Review Comment:
This paper presents the process to improve the ShExML processor in order to overcome its limitations regarding performance time for KG construction. It first presents the architecture of the engine, then it identifies the bottlenecks, explains how they are solved, and performs an evaluation of the subsequent versions in which the bottlenecks are addressed to showcase how the performance improves with the versions.
In general I find the paper as a good contribution for the issue, and I specially appreciate the statistical analysis for the evaluation, which is often overlooked in this type of papers. All resources are available and properly published in GitHub releases and Zenodo. However, there are several aspects in which the paper need improvement, which I explain in detail below.
--- 2. Related work ---
I feel that in a certain way, this section misses the point. While it highlights where the ShExML engine has been evaluated with other engines, it misses papers presenting optimizations for KGC in similar engines (see for instance [1-3]). Most of the papers presenting new or improved engines in this field come with a comparison with other engines, the selection made in this section is somehow narrow; the criteria, unclear; and the order, confusing.

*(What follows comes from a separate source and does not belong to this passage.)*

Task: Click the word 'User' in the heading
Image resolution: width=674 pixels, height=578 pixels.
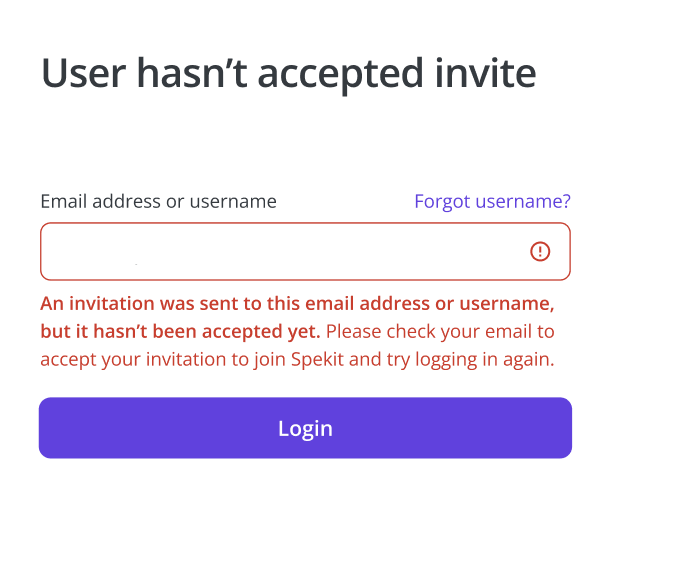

For instance, the first and third paragraph talk about engine comparisons, second and fourth about benchmarks; paper [5], that presents an engine evaluation, is cited somewhere in the paper but for some reason it is not relevant for this section? I would suggest to reorder the section and enrich it with more similar papers, which there are plenty. As a side note, the challenge in the KGCW workshop has two editions now: https://w3id.org/kg-construct/workshop/2024/challenge
[1] Arenas-Guerrero, J., Chaves-Fraga, D., Toledo, J., Pérez, M. S., & Corcho, O. (2024). Morph-KGC: Scalable Knowledge Graph Materialization with Mapping Partitions. Semantic Web, 15, 1–20.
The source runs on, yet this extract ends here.